Start of Block

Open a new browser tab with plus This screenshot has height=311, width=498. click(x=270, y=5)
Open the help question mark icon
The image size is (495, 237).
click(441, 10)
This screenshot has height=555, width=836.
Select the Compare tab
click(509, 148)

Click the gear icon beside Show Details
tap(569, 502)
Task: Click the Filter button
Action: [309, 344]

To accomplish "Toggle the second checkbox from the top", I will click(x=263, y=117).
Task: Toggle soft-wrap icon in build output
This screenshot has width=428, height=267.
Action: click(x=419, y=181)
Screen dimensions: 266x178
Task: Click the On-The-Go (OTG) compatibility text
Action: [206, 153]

End of Block

▶ **ASSIGNED TASK**: Everything from the line with "This screenshot has height=555, width=836." through the line with "Task: Toggle soft-wrap icon in build output" should be written out exactly as it appears above, end lines included, and nothing outside that range.

▶ **RESPONSE TO THE EXERCISE**:
This screenshot has height=555, width=836.
Select the Compare tab
click(509, 148)

Click the gear icon beside Show Details
tap(569, 502)
Task: Click the Filter button
Action: [309, 344]

To accomplish "Toggle the second checkbox from the top", I will click(x=263, y=117).
Task: Toggle soft-wrap icon in build output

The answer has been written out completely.